Мне нередко кажется, что соцреализм победил, как всегда, не в маниловски-циолковской России, а в идеалистически-прагматичной Америке. Так же, как это произошло с материализмом, – как был он на американской стороне в эпоху Альберта Кана, отстроившего Сталин-градский тракторный завод, так и остался. И если случится когда-нибудь казалось бы невозможное – коммунизм, он, скорее, свалится на американские головы. Годы назад, отмучившись три с лишним часа в бродвейском театре, ставившем «О мышах и людях», я, выходя, обругал спектакль капреализмом. Слово это нынче широко в ходу.

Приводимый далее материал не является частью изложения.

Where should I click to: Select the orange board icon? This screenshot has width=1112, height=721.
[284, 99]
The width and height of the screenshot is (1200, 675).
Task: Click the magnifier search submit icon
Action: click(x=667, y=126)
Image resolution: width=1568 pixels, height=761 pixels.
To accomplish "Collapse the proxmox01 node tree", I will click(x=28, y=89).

Капреализм теперь глядит на тебя в каждом крупном книжном магазине – о лауреатах всяческих премий, о книжном разделе в «Нью-Йорк Таймс» и не говорю. Видно, как превалирует фикшн, связанный с личными stories, зачастую иммигрантскими, полными ужаса и превозмогания.

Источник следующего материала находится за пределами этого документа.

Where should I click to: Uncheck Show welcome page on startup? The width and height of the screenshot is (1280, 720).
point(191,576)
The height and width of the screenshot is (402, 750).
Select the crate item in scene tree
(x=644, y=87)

Точно так же в грантах необходимо постулировать избитый сюжет, в котором герой показывает свой характер, превозмогая трудности, – иначе не видать тебе денег. Давным-давно Воннегут высмеял это в публичной лекции (сохранилась запись), рисуя на школьной доске псевдоструктуралистские графики, иллюстрирующие сюжеты типа «Золушки». Жизнь и вправду подражает искусству, а вернее сказать, списывает у него.
Риторика исторического оптимизма начинается уже со вступительных эссе школьников (statements of purpose) – жанра, который непременно предполагает положительное преодоление препятствий. Здесь целиком применима достопамятная формула из Устава Союза советских писателей, только с заменой «революционного развития» на (демократический) прогресс: «Социалистический реализм, являясь основным методом советской художественной литературы и литературной критики, требует от художника правдивого, исторически-конкретного изображения действительности в ее революционном развитии. Причем правдивость и историческая конкретность художественного изображения действительности должны сочетаться с задачей идейной переделки и воспитания в духе социализма».
От всего этого я, конечно, хотел уклониться, откосить, и чем теснее мне становилось, тем язвительнее становился я, пока, к (не)счастью, не потерял работу (если что, не по своей вине, – говорю на тот случай, если HR захочет провести очередной background check). Тогда после почти десяти лет, в нем проведенных, я покинул Манхэттен и совершил
КАМИНГ-АУТ
Бон-виан,
я левировал, я правировал, ан и вылавировал в пене своих дней;
между правдой проходил целый и кривдой,
как итакин сын меж Сциллою и Харибдой;
это было не так сложно: ростом мал, никуда не метит…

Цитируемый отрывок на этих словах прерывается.